Créé en 2009, c’est l’un des clubs du PIJ. En 2013, le club a changé d’animateurs :
Geordanis Joseph et Dieufaite Joseph encadrent désormais les jeunes. Selon
Geordanis, le club rassemble les jeunes de la communauté qui partagent une passion
pour les activités intellectuelles, le but étant de leur apprendre les
techniques d’argumentation et en même temps les valeurs de la démocratie.
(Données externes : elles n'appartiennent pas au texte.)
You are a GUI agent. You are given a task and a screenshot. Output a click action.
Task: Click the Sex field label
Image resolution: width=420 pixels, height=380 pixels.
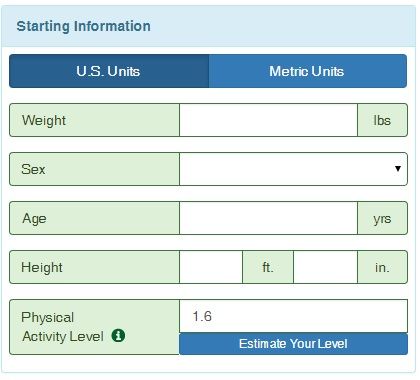pyautogui.click(x=33, y=169)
Ils
participent à différentes activités comme les rencontres hebdomadaires, les
tournois nationaux ou régionaux, les séminaires de formations organisées par
FOKAL.
Les emblèmes
féminins de la lutte pour le droit des femmes
Par la suite, a été introduite la présentation de Nelto Févry,
ancien membre du club de débat, étudiant finissant à la faculté d’ethnologie de
Port-au-Prince et étudiant à la faculté de droit des Gonaïves. Nelto Févry a
fait un exposé pour les membres du club sur la lutte pour les droits des
femmes et la violence sur les femmes. Sa présentation s’est faite en 2 parties:
d’abord un historique de la lutte des femmes sur le plan international et
national pour la revendication de leurs droits, in fine un retour sur les violences subies par les femmes.
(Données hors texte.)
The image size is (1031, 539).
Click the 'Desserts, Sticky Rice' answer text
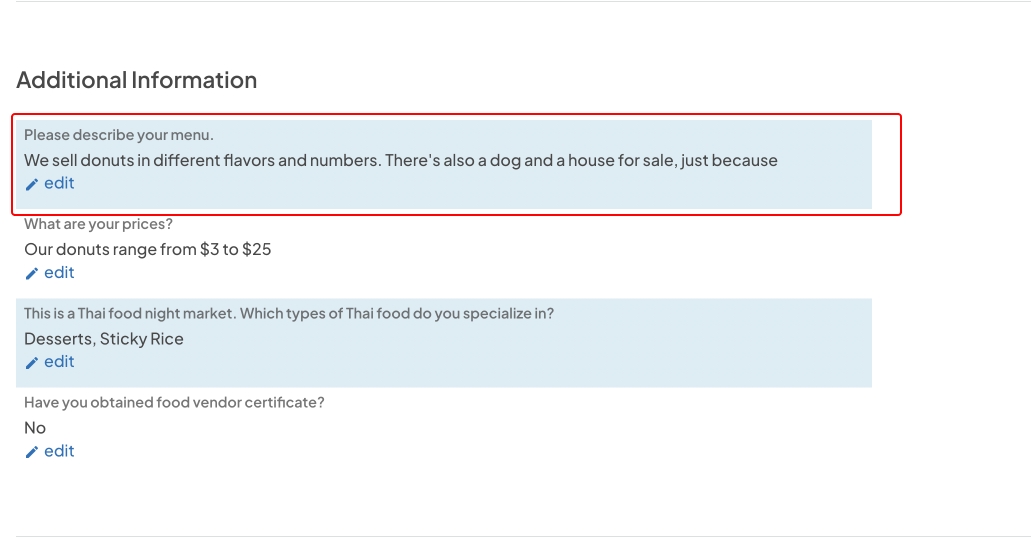pyautogui.click(x=104, y=339)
C’est à travers différentes figures féminines que Nelto Févry nous
conte que la lutte des femmes pour leurs droits n’est pas l’apanage d’un seul
pays : il y a eu des féministes en France dès 1791, particulièrement Olympe de Gouges qui a écrit La Déclaration des
droits de la femme et de la citoyenne en réaction à la Déclaration des
Droits de l’Homme et du Citoyen, un ouvrage qui posait déjà le problème de
l’exclusion des femmes dans la politique et la société, de la condition
féminine et de l’égalité des sexes. Elle fut guillotinée.
L’Allemagne a eu Marie Wollstonecraft et son ouvrage Défense des droits de la femme, publié
en 1792, qui insiste sur une éducation égale entre les sexes. La lutte a eu comme
porte-drapeau Clara Zetkin au Danemark et Simone de Beauvoir en France avec son
livre Le deuxième sexe dans lequel
elle a eu cette phrase devenue célèbre : « On ne naît pas femme, on le devient ».
Nelto Févry donna des exemples de l’aboutissement de ces luttes
des femmes pour leurs droits comme la consécration de la journée du 8 mars
comme Journée Internationale du droit des femmes en 1921 par Lénine,
l’obtention du droit de vote par les Françaises en 1945. Vint ensuite la question de la lutte des
femmes en Haïti : Févry a choisi de mettre en avant Madeleine Sylvain
Bouchereau et la Ligue Féminine d’action sociale qui a consacré leurs actions
pour une amélioration de la vie physique, économique et sociale des femmes en
Haïti, mais aussi qui a lutté contre l’occupation américaine de 1915. Le droit
de vote fut accordé aux femmes en 1950.
« Un consensus naturel entre les hommes et les femmes »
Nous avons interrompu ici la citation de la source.